_WHAT IS BEING ASKED_:
Return the listing exactly. Keep no pictures.

_INPUT FOR THIS TASK_:
»»
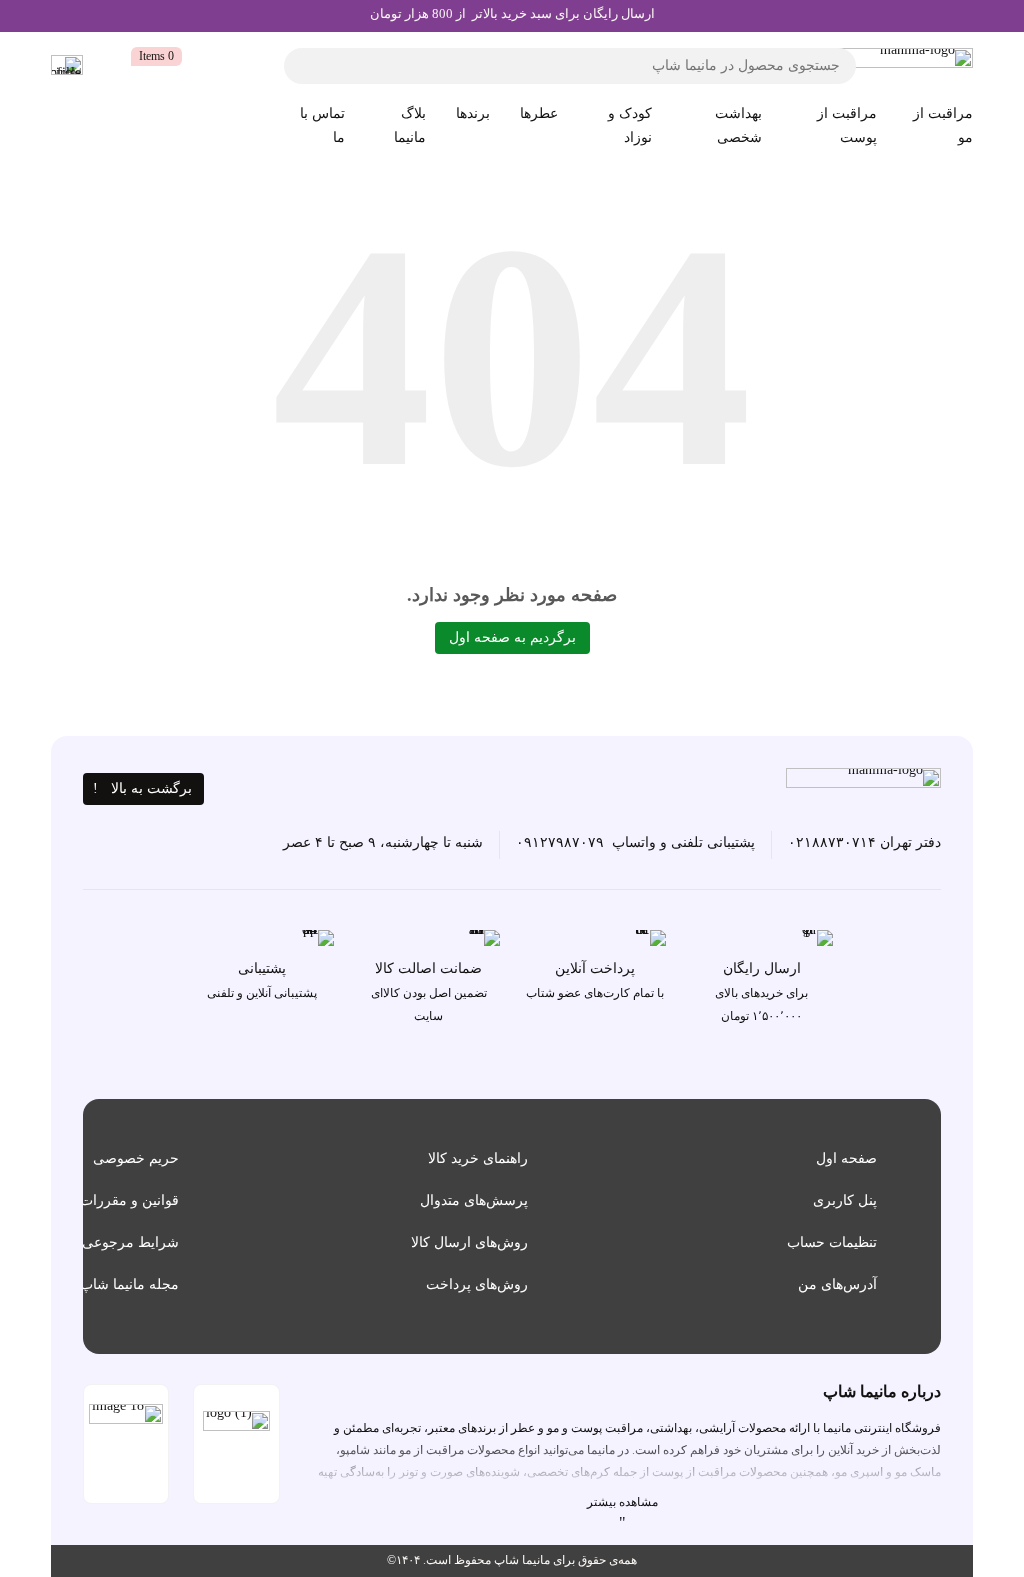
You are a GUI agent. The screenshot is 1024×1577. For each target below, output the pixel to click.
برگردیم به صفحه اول (512, 637)
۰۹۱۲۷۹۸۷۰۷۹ (560, 842)
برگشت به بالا (151, 788)
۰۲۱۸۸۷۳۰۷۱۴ (832, 842)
««
_EXERCISE ANSWER_:
You are a GUI agent. The screenshot is 1024×1577. For each target below, output the pixel to click.
برگردیم به صفحه اول (512, 637)
۰۹۱۲۷۹۸۷۰۷۹ (560, 842)
برگشت به بالا (151, 788)
۰۲۱۸۸۷۳۰۷۱۴ (832, 842)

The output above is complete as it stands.